Naija News gathered that her reaction is a sequel to the release of the latest data on electricity generation trends seen in Abuja by Punch on Monday.
The document was said to reveal that Nigeria’s average available generation capacity fluctuated between 4,000MW and 7,700MW since the sector was privatised in 2013.
The document on Power Generation Trend (2013 – 2022), showed that while the average quantum of electricity utilised in 2021 was 4,118.98MW, it dropped to 3,940.54MW in 2022.
Also, the average utilised generation hovered between 3,000MW and 4,000MW during the nine-year review period, while unutilised generation revolved around 1,000MW and 3,700MW.
The document disclosed that the annual capacity payment loss to power generation companies had increased to N1.8 trillion, as data from the document further showed a decrease in the average utilised power in 2022.
Figures from the document showed that Nigeria’s average available power generation capacity in 2013, 2014, 2015 and 2016 was 4,214.32MW; 6,154.05MW; 6,616.28MW; and 7,039.96MW respectively.
In 2017, 2018, 2019 and 2020, the average available generation capacity figures were 6,871.26MW; 7,506.23MW; 7,381.67MW; and 7,792.51MW respectively.
Since 2018, the figures kept dropping, as those of 2021 and 2022 were 6,336.52MW and 5,346.82MW respectively.
For average utilised generation, the report stated that in 2013, 2014, 2015 and 2016, the quantum of electricity utilised was 3,183.51MW; 3,419.1MW; 3,606.05MW; and 3,212.02MW respectively.
The average utilised power in 2017, 2018, 2019 and 2020 were put at 3,599.33MW; 3,807.22MW; 3,782MW; and 4,050.07MW respectively.
For 2021 and 2022, the average quantum of utilised electricity was 4,118.98MW and 3,940.54MW respectively, according to the figures from the power generation companies.
The Gencos also stated in the document that the total capacity payment loss to power producers from 2015 to 2022 had increased to N1.8 trillion.
The report also revealed that in 2015, 2016, 2017 and 2018, the annual capacity payment loss was N214.93 billion, N273.32 billion, N236.47 billion and N264.08 billion respectively.
For 2019, 2020, 2021 and 2022, the figures for annual capacity payment loss were put at N256.97 billion, N266.1 billion, N159.86 billion and N132.19 billion respectively.
However reacting to this new development, Deputy President, of Nigeria Labour Congress, Joe Ajaero told Punch that the quantum of electricity produced in the sector had failed to increase since the sector was privatised in November 2013.

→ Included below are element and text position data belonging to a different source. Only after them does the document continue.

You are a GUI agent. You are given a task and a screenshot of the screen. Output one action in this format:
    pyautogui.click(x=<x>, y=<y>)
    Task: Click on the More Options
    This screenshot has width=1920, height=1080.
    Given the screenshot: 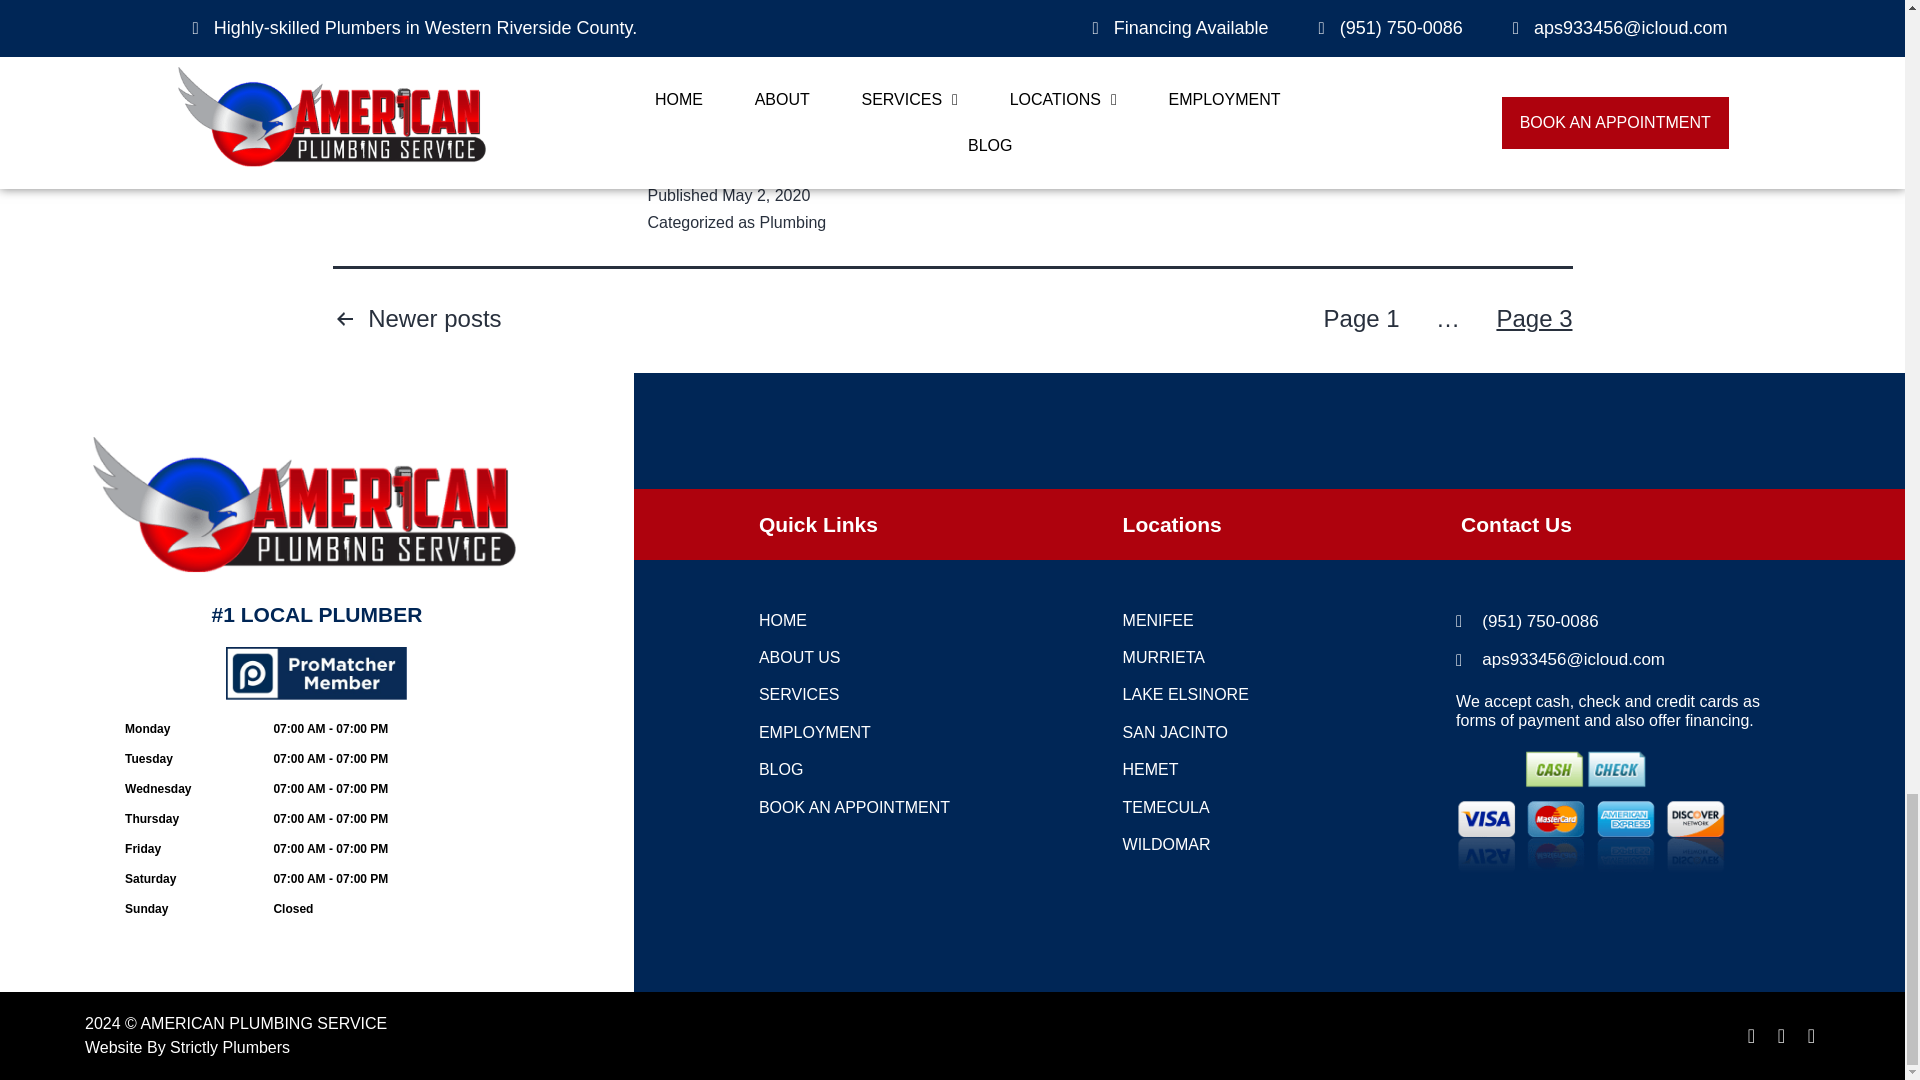 What is the action you would take?
    pyautogui.click(x=1008, y=117)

Ajaero, who is also the General Secretary, of the National Union of Electricity Employees submitted that despite the persistent rise in the demand for electricity by consumers, the stagnancy in power generation had persisted.
He observed that “If you’re looking at the power sector since you asked me to use a word to qualify it, the power sector is a failing sector. It is a failing sector, and this means that it is going down, down, down.
“This is because the megawatts produced in that sector have remained constant, while the demand for it is increasing by the day. If Nigeria had any conscious master plan, it would have ensured that power production grows to meet up with demand.”